One of the physiological features of the MTB bacterium that greatly hinders MTB research is its hardy and complex cell wall. Its impenetrability significantly impedes the efficient extraction of DNA and metabolites from the cell, as well as affecting the host response and drug penetration. This hindrance is greatly amplified when, for example, detecting mutations of low frequency variants, where there is a limited amount of target DNA to begin with. 

Under the supervision of Dr Anastasia Koch, I was invited to spend time testing and developing two novel methods to lyse MTB, in order to improve the efficiency of DNA extraction. One method involved using sterilised sand to mechanically lyse the cells, based on the hypothesis that sharp riverbed sand would more easily crack open the cell wall than the already commonly used glass-bead beating method, which is both time consuming and expensive. The second method focused on a buffer that could readily be made in any lab, and could hold the potential to replace current solution-based lysis techniques that utilise both time-consuming and arduous protocols. The latter of these approaches proved remarkably successful, and lysis efficiencies of near 100% were achieved within a 15-minute timeframe. 

Overall, this project allowed me to develop research skills in areas such as PCR, fluorescence microscopy, digital-droplet PCR, Oxford Nanopore Sequencing, and flow cytometry. Most significantly, however, was the trust and freedom I was given in the laboratory, which really allowed me to design, develop, and troubleshoot my own experiments. Being afforded such a fantastic opportunity not only helped develop my critical thinking and analytical skills, but has also given me much more confidence in the lab.

I attended weekly lab meetings to learn about other ongoing projects within the MMRU, and also regular seminars involving both members of the department and specialists from around the world, which gave me insights into efforts being undertaken elsewhere to tackle MDR MTB. I was also asked to give a 40-minute journal club presentation to the lab on a new bacteriophage-based assay that detects low level bacteraemia. This not only boosted my confidence in public speaking, but also helped me further develop analytical methodology. I was invited to attend a flow cytometry forum, as well as South Africa’s annual Acid Fast Club meeting, which focuses on increasing collaboration on MTB research in the country.

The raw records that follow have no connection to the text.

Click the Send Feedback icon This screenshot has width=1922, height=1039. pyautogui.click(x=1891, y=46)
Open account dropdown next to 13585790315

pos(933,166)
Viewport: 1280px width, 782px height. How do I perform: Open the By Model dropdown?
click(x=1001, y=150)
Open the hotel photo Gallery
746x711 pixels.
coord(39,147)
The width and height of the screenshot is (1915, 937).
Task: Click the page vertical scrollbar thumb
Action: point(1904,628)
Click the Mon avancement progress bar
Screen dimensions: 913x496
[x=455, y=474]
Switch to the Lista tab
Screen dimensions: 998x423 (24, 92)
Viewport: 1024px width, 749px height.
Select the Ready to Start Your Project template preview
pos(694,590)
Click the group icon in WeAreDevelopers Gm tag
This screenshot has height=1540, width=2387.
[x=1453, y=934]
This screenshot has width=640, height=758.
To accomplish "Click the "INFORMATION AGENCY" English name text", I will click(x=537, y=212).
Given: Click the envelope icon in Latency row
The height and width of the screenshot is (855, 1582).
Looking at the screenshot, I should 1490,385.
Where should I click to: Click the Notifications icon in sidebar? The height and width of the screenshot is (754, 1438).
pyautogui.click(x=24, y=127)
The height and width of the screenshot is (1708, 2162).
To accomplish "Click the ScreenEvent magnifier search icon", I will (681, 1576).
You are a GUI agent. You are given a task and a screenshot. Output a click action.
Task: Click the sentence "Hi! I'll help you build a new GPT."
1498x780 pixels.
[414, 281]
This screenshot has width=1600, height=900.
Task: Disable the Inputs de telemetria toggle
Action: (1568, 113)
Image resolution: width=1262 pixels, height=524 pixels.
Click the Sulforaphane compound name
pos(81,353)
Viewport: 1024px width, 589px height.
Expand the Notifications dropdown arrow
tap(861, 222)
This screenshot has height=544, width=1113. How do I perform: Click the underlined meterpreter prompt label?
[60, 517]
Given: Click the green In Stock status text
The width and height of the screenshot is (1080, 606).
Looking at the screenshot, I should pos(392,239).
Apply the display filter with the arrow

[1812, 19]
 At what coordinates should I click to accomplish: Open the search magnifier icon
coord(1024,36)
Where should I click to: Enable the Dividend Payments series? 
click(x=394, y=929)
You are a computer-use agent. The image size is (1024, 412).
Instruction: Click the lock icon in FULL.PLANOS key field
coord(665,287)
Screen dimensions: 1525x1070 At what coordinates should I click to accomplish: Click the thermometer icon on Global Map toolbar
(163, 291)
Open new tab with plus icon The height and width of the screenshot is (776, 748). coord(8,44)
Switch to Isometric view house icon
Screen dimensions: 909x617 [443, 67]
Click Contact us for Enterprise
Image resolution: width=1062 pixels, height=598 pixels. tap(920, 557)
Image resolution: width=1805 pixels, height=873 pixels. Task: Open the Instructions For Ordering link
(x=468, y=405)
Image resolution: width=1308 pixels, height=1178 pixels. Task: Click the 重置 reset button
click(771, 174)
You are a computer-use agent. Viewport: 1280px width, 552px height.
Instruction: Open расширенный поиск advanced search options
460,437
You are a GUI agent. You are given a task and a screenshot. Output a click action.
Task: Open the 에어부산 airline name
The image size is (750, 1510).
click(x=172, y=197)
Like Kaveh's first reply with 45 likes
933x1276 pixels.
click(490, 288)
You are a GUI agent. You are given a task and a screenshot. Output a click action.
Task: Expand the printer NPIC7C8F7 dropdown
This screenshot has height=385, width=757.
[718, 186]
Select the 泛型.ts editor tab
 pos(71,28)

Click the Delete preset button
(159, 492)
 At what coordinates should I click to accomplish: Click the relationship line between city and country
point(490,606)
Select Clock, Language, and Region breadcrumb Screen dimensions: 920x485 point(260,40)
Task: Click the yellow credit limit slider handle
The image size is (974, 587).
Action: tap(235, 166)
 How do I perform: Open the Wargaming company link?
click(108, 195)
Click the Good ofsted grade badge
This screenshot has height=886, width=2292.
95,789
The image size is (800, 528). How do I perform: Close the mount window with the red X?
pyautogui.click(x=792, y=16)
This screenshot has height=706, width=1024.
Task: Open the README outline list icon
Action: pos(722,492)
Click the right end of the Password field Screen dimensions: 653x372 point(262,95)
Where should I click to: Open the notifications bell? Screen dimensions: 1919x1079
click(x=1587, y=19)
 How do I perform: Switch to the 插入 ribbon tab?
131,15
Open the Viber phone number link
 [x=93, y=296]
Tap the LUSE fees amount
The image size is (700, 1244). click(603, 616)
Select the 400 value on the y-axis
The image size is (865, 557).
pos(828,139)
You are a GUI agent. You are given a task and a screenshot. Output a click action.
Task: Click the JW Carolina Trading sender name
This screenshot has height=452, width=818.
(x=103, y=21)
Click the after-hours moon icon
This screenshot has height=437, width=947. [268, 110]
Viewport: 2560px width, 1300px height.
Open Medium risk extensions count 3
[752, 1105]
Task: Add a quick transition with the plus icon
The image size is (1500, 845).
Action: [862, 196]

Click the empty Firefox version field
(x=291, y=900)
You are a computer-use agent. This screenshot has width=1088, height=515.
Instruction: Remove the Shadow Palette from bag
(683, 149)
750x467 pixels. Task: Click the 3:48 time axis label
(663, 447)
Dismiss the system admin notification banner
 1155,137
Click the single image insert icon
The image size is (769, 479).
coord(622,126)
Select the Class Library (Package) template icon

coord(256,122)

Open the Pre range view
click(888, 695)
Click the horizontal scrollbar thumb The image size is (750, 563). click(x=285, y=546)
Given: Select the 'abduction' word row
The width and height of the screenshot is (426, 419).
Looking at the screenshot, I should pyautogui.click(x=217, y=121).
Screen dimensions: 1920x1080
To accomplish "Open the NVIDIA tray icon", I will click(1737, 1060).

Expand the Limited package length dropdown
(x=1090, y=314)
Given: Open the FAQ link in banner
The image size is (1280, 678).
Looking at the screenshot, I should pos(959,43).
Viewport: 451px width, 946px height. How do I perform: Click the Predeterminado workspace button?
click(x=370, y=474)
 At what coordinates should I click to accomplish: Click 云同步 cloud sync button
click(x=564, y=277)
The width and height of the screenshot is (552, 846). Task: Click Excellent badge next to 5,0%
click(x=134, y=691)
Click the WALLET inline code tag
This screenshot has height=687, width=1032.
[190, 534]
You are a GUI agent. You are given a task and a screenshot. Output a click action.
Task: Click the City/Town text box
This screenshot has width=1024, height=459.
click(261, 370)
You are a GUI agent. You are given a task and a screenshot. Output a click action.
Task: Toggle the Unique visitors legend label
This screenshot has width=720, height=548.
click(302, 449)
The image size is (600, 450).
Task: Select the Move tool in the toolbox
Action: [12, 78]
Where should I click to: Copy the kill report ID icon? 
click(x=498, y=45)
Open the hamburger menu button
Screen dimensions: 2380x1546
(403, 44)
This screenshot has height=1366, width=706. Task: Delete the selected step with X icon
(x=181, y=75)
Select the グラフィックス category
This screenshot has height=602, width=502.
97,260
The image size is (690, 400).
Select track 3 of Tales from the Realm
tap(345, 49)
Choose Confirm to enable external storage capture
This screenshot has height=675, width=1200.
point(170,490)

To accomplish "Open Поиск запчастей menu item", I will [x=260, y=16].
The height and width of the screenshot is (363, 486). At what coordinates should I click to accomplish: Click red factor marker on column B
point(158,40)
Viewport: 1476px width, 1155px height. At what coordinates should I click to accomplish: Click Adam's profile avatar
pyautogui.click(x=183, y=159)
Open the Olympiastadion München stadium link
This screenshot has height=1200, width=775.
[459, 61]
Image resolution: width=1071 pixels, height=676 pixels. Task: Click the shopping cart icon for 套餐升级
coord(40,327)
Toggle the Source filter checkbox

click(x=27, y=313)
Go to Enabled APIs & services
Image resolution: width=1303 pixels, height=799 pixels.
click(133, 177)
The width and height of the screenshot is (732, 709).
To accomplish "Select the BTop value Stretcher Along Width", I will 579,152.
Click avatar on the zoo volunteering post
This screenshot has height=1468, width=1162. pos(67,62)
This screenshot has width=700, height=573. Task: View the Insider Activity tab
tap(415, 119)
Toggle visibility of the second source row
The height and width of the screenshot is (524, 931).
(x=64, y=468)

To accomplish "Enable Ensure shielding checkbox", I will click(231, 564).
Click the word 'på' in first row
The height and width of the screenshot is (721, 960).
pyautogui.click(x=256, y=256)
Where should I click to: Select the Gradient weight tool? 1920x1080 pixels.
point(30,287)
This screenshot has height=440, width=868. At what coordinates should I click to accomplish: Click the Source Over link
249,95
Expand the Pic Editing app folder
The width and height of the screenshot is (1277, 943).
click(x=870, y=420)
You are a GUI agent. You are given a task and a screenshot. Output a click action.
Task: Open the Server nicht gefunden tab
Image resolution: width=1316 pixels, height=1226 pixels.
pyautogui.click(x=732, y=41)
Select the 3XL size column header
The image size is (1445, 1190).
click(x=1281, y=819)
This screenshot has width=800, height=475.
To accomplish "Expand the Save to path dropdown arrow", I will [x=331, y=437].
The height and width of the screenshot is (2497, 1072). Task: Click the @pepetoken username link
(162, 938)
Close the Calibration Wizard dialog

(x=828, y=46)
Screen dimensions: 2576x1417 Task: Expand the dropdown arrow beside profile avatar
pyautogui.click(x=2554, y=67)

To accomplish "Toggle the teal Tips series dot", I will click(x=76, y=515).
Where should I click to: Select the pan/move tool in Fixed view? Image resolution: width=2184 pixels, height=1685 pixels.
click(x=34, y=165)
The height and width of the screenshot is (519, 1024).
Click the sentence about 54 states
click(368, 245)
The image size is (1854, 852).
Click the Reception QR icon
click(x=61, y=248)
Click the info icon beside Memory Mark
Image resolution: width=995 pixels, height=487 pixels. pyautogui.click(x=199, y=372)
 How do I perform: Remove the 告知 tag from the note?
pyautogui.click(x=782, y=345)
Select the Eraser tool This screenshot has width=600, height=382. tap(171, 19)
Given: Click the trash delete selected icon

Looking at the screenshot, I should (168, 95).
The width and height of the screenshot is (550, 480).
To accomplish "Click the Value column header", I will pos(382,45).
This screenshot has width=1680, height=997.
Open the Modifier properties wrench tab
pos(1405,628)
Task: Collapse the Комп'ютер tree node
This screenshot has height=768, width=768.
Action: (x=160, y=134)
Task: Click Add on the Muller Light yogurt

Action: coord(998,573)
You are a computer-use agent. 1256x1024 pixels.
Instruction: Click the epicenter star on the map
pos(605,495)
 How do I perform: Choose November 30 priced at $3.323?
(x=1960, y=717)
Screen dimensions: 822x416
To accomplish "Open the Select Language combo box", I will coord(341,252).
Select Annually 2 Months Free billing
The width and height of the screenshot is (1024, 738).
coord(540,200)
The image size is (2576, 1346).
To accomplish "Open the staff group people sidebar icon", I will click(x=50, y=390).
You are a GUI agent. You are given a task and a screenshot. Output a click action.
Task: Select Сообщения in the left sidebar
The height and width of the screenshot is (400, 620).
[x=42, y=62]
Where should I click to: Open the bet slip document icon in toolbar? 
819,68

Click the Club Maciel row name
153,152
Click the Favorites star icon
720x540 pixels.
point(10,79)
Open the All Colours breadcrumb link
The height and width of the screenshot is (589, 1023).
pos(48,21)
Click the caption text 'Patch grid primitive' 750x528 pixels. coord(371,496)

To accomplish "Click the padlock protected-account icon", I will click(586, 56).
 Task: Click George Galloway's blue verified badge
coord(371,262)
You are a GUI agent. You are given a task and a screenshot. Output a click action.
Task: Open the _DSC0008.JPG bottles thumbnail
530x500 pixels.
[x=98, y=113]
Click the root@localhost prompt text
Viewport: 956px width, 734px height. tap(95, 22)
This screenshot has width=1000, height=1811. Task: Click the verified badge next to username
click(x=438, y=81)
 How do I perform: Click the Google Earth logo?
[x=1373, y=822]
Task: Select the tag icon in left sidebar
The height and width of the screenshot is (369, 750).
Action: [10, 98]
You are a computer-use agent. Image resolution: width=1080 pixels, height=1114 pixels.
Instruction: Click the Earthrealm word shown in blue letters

I am most grateful to Professor Digby Warner for allowing me to work in the MMRU, Professor Robert J Wilkinson for accepting my request to carry out an internship with CIDRI-Africa, and Dr Anastasia Koch for being such a trusting supervisor. She gave me all the guidance I needed with the project, as well as involving me in a huge number of events. I also really appreciate having been awarded the Gerry Grimstone Travel Grant by Merton College, which greatly helped with my travel and accommodation costs.